Briakinumab (ABT-874) is a human monoclonal antibody being developed by Abbott Laboratories for the treatment of rheumatoid arthritis, inflammatory bowel disease, and multiple sclerosis. As of 2011 drug development for psoriasis has been discontinued in the U.S. and Europe.[1]
Like ustekinumab, the antibody targets the interleukins 12 and 23.[2]
The candidate drug was discovered by Cambridge Antibody Technology in collaboration with Abbott.[3] [4]
, Phase III clinical trials for plaque psoriasis and a Phase II trial for multiple sclerosis have been completed, and a Phase II trial for Crohn's disease is underway.
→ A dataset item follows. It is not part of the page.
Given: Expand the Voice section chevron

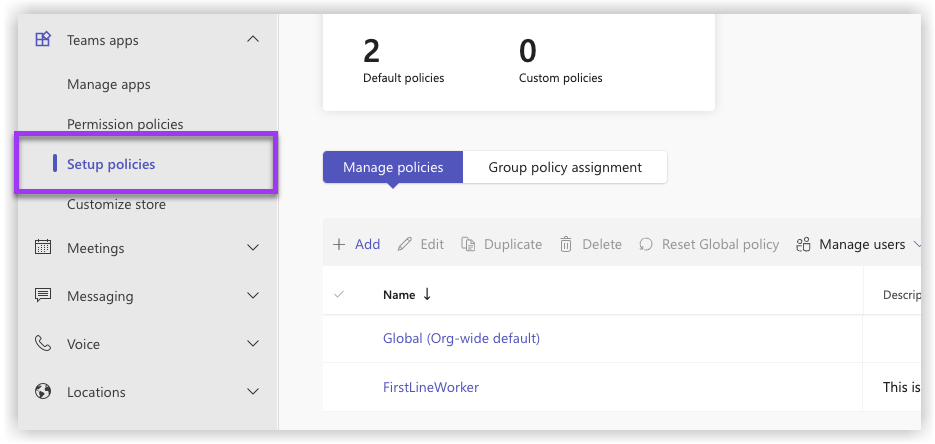Looking at the screenshot, I should (x=253, y=344).
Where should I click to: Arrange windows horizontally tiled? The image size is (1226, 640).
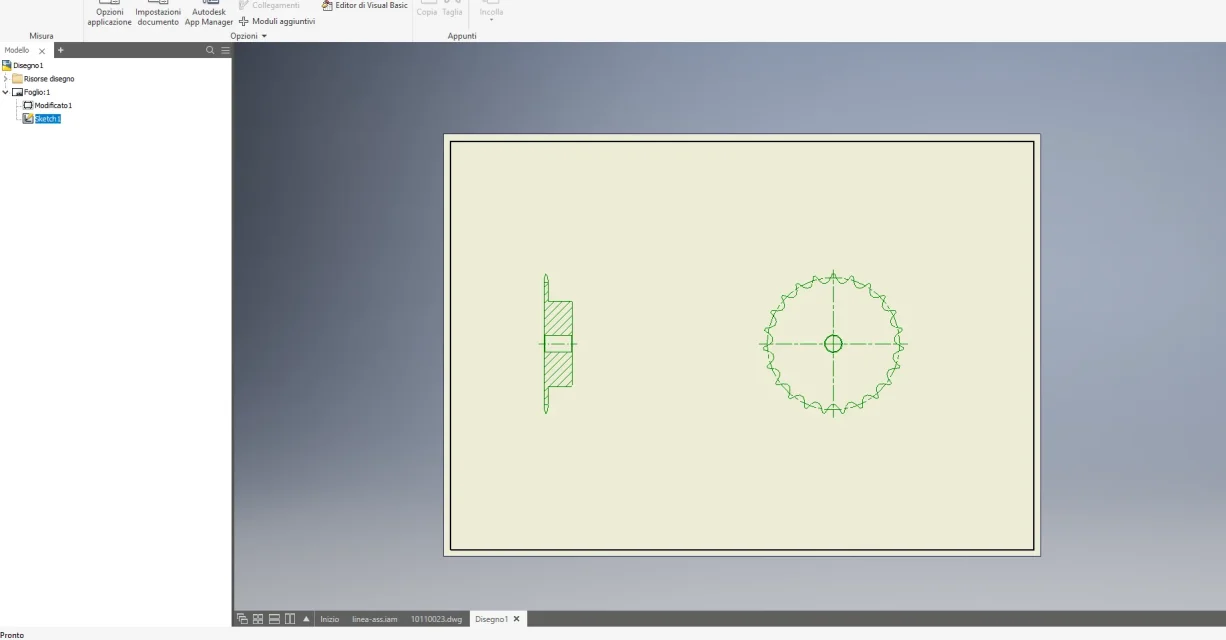274,619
Briakinumab was compared to etanercept and placebo in several double-blind trials. The Psoriasis Area Severity Index (PASI) was reduced significantly better than under the comparator treatments. 81–82% of patients under briakinumab, 40–56% under etanercept, and 7% under placebo reached PASI reduction of at least 75%.[5] No head-to-head studies against ustekinumab, the other IL-12/23 inhibitor, are available.
On January 15, 2011, Abbott announced the withdrawal of its application to the US FDA and European regulators for briakinumab. Following feedback from regulatory authorities indicating the need for further analysis, including the potential for additional studies, Abbott withdrew its applications and was evaluating next steps including possible resubmission at a later date. This compound has never been resubmitted for approval.
This is the second candidate from a deal with Cambridge Antibody Technology that Abbott have taken to late-stage clinical trials. As a result of the protracted royalty dispute over Humira Abbott agreed to pay CAT a reduced royalty of 4.75% on any future sales of ABT-874, from which CAT will pay a portion to the MRC and other licensors (according to CAT's 1997 agreement with the MRC).[6]